The area in Chile has been shrinking since 2007, but this declining trend has slowed down since 2013. That year the South American country had 30,330 hectares of avocado cultivation. In 2016 this had decreased to 29,319 hectares. Around 65 percent of the area can be found in the region Valparaiso. The regions Metropolitan and Coquimbo are both worth another 15 percent of the area. The Chilean Hass avocado can be found on most of the plantations. This variety is on 88 percent of the total area. The variety is sensitive to low temperatures and frost, which limits the number of locations the variety can be grown at. The plantations can be found on the slopes with the lowest chance of frost and the temperature is higher than on the plains. Other varieties are also grown for the domestic market, such as Edranol, Negra de la Cruz and Fuerte.
More rain, more yield
Over the last eight years water shortages and drought were the main limiting factors in increasing the production. In the market years 2016 and 2017 a lot of rain fell, which meant growers could store water for irrigation. This resulted in a higher production, despite the shrinking area. According to the Chilean avocado committee 215,000 tonnes of avocados were harvested in 2016/2017 (the season runs from July to June). For the year 2017/2018 that volume is estimated at 220,000 tonnes.

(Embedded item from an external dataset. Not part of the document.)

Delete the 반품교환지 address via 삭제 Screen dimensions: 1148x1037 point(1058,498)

Avocado is one of the few fruit varieties grown in Chile and marketed domestically. Most of the fruit cultivation is focused on exports. Slightly less than half of the production, around 65,000 tonnes finds its way to the domestic market. In the season 2016/2017 that was around 30 percent, as a larger volume was harvested. Besides domestic production the avocado is imported from Peru, Mexico and the US in the counter-season (April-August). Due to the larger volume available this year the import halved between January and September.

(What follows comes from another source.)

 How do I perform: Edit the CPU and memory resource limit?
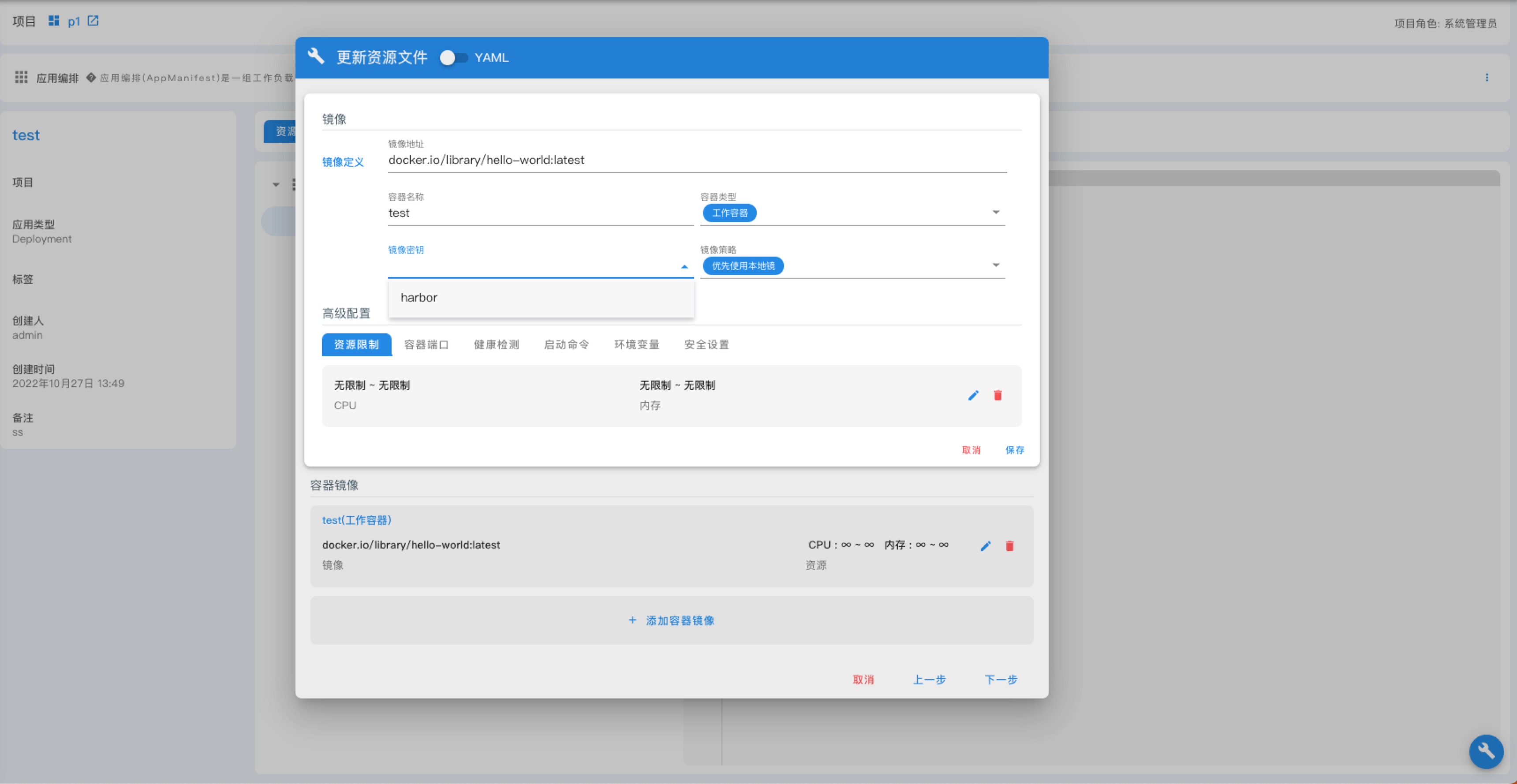coord(973,395)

Between January and September of this year the export grew by 42.9 percent in volume and 61.7 percent in value. This is 90,985 tonnes and 197.5 million dollars. The main sales market for the avocados is the US, followed by the Netherlands, Argentina, China and the United Kingdom. In the first eight months of this year the export to the US rose by 158.5 percent in volume to 23,070 tonnes and 219 percent in value to 58.8 million dollars. Partially because Mexico had a smaller harvest, space was created on the American market for the Chilean avocados.
In the market year 2017 the export to Spain rose by 37.7 percent in volume. The British market bought 3.4 percent more volume. The export to the Netherlands rose slightly by 0.7 percent. The demand for Chilean avocado in Europe continues to grow, but the figures aren't as impressive as for other markets. The export to Argentina for instance rose by 50.5 percent in volume and this is expected to remain a good market. The Chinese market bought 76.5 percent more avocados from Chilean exporters in that same market year and that market will also continue to grow in the future.
The Chinese demand for Chilean avocado is rising and most of the Chilean promotion budget is spent on this Asian market. The campaigns focus on consumers and can be found at on Chinese shop floors. Social media is also used to increase the consumption. Chile surpassed Mexico this year as China's largest avocado supplier. In April of this year Chile and India signed an agreement to give the export to India shape. The country is also working on access to South Korea, a process that will take another few years. For the market year 2018 the export is estimated at 155,000 tonnes, the volume is expected to be 5 percent higher. The domestic consumption remains stable at 65,000 tonnes.